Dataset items
=======
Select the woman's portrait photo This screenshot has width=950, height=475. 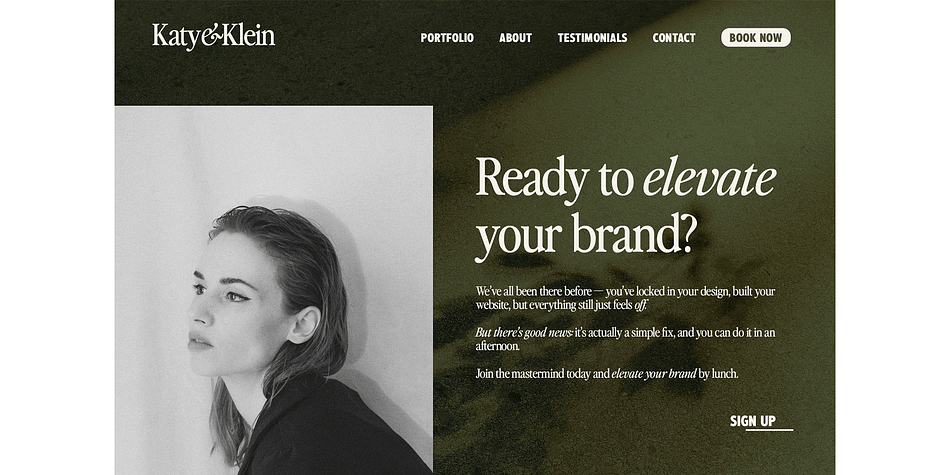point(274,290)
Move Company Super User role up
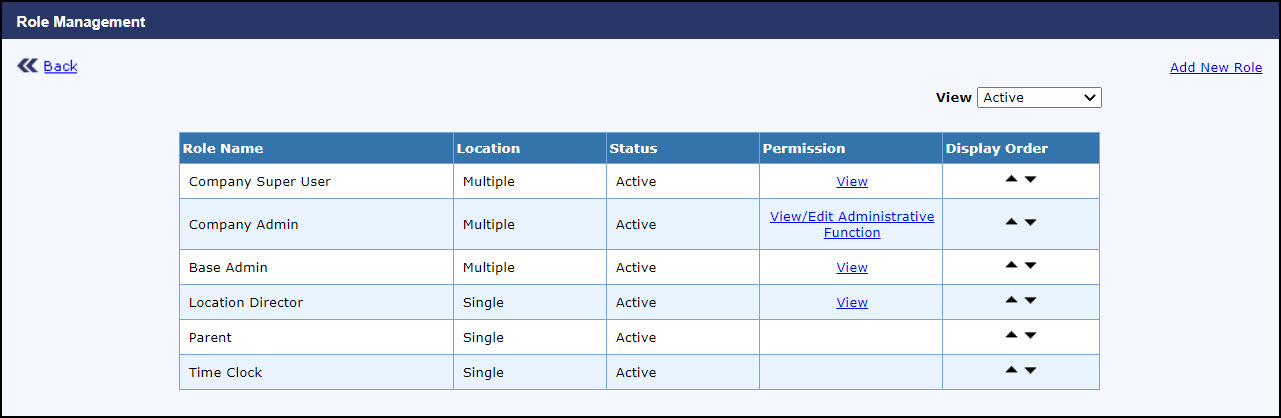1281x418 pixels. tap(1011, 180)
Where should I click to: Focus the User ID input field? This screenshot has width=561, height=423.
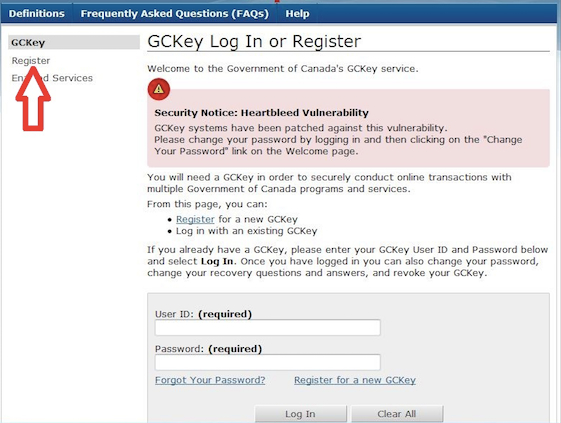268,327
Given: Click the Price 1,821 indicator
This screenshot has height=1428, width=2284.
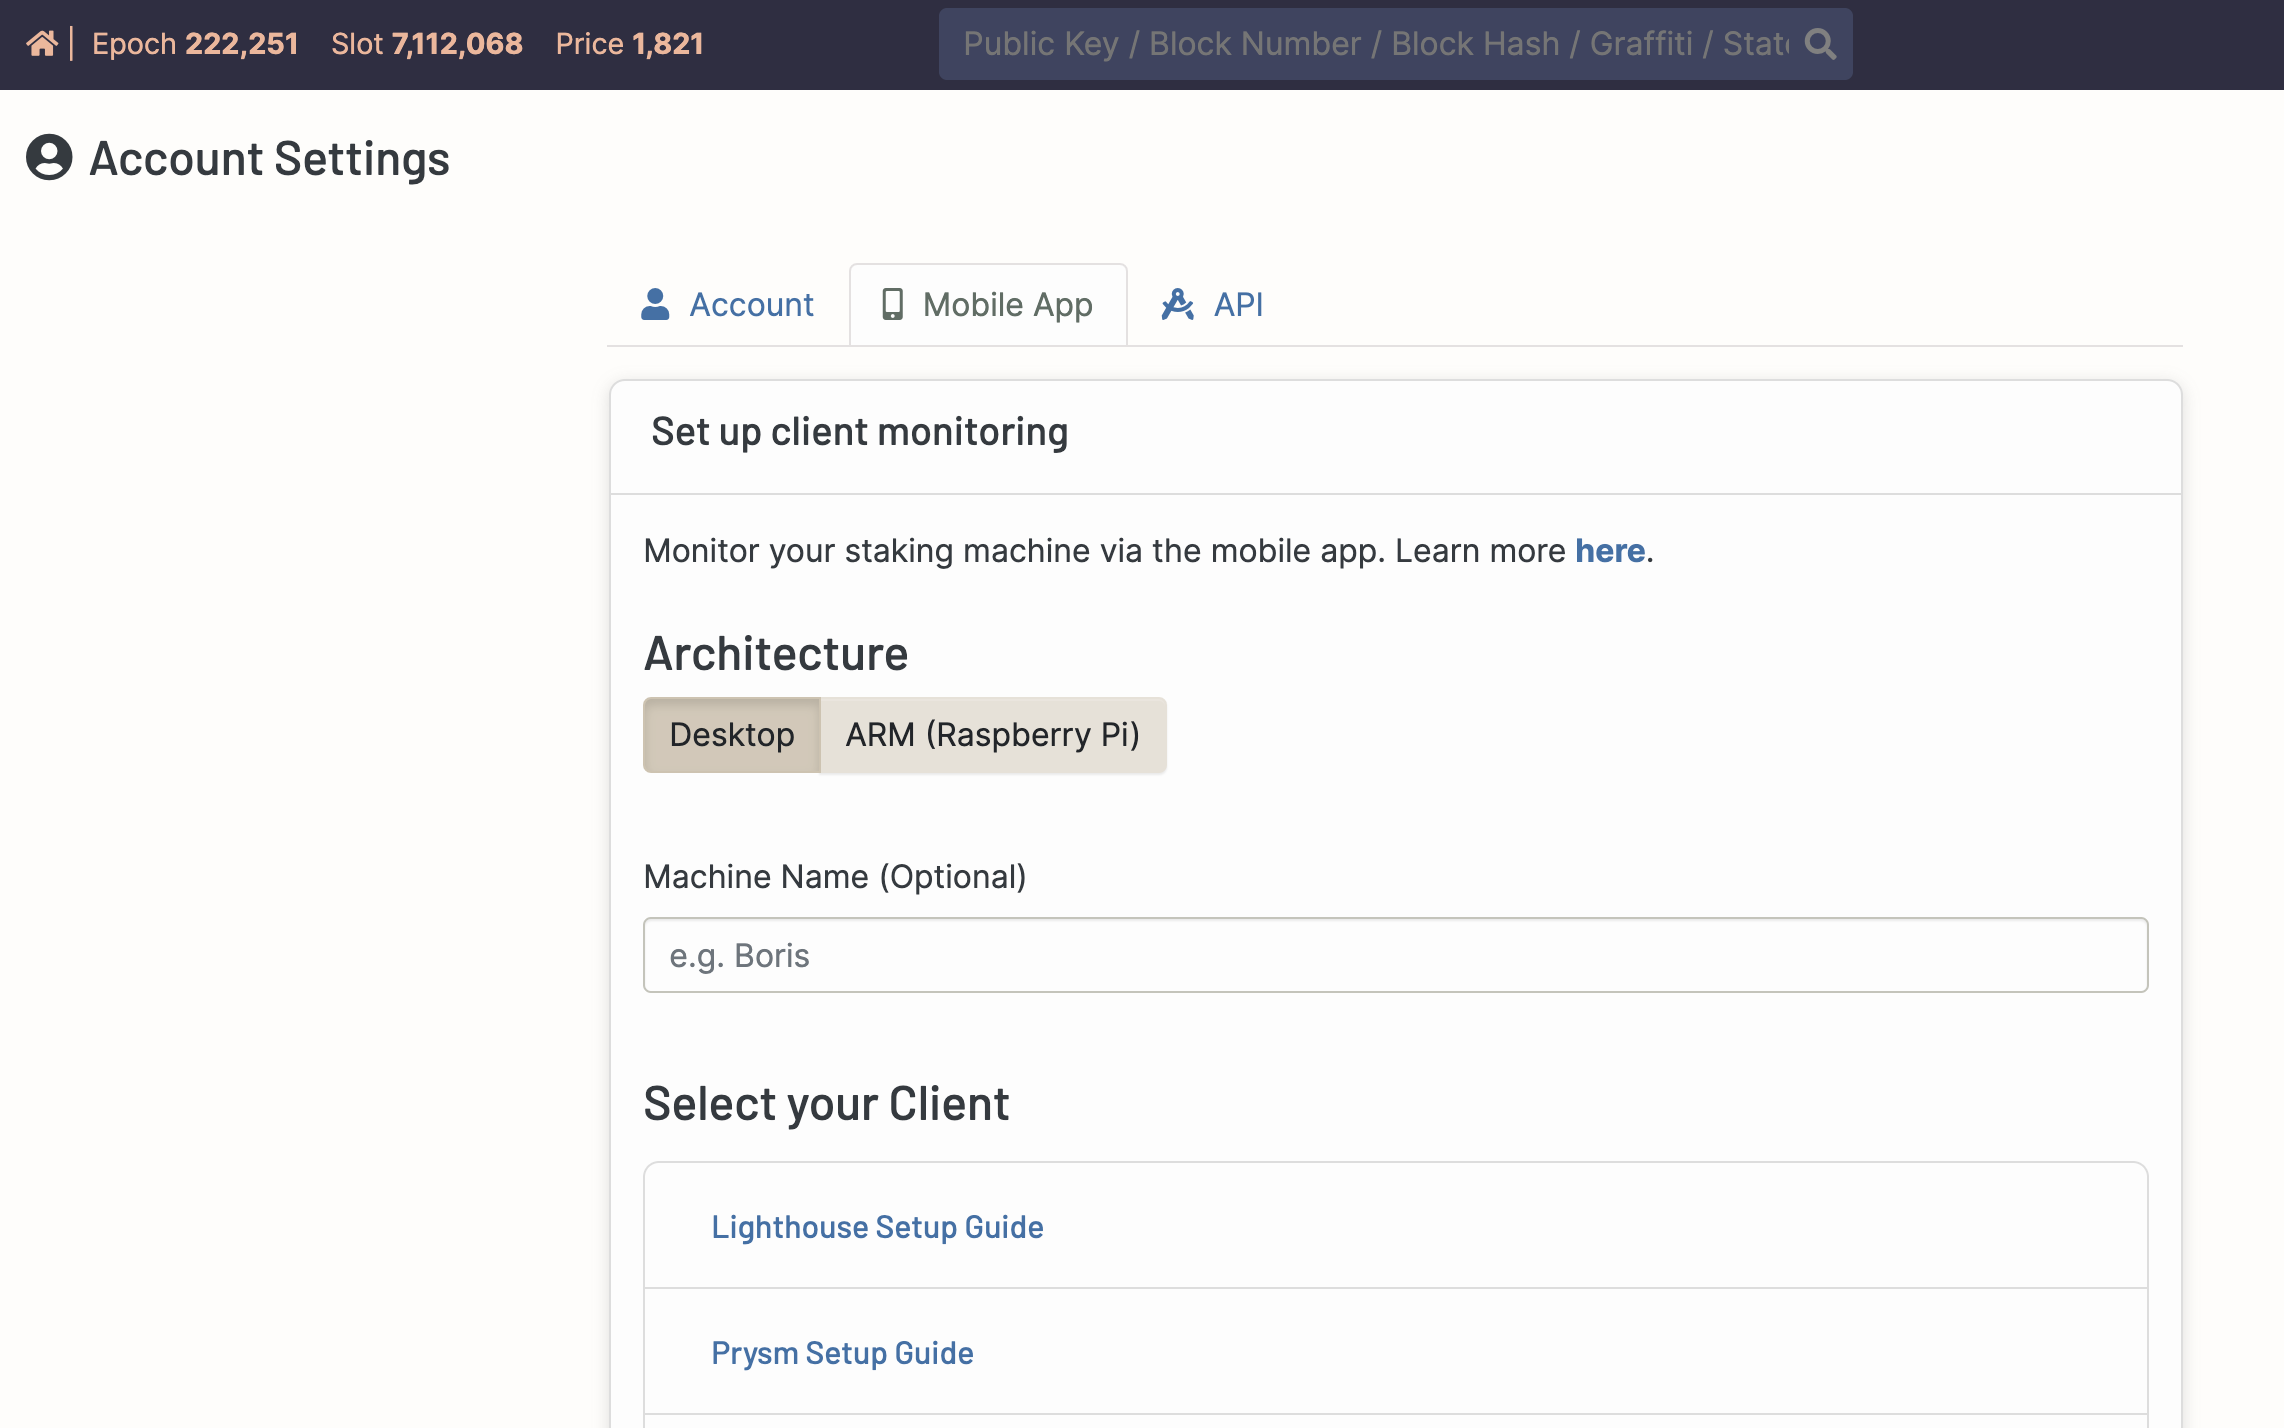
=======
- [REQUEST]: Rewrite the records starting at the line containing "Given: Click the Price 1,821 indicator" and ending with the last of the records, replacing "indicator" with "badge" and changing nothing else. Leave the pictures out.

- [TASK RESPONSE]:
Given: Click the Price 1,821 badge
This screenshot has height=1428, width=2284.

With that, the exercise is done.